▶ _Exercise details_
Locate each line below that includes "agent" and reproduce it.

= = = = =

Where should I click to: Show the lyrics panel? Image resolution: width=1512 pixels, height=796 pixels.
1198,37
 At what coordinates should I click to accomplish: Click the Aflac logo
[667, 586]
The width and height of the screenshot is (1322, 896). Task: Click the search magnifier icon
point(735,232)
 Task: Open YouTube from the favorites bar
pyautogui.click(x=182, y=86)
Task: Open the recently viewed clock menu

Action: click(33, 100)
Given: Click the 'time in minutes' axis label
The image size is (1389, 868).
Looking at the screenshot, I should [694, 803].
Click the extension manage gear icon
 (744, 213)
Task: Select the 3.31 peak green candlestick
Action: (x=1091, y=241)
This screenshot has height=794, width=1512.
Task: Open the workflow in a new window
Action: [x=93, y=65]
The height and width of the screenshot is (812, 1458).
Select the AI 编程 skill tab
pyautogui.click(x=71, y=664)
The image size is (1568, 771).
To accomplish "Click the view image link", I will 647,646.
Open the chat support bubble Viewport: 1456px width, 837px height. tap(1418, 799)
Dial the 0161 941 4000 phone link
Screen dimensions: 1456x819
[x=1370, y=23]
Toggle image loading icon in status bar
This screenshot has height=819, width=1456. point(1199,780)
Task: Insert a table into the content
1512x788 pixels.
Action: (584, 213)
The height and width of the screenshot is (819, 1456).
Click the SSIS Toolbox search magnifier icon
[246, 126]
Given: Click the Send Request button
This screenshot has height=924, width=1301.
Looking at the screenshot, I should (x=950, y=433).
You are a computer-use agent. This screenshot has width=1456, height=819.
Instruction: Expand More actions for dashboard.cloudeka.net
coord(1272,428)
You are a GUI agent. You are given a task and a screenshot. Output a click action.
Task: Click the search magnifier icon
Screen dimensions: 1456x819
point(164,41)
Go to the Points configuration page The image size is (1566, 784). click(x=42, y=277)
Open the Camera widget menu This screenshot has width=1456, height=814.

= = = = =

▶ _Solution to this exercise_
You are a computer-use agent. This screenshot has width=1456, height=819.
You are a GUI agent. You are given a task and a screenshot. Output a click action.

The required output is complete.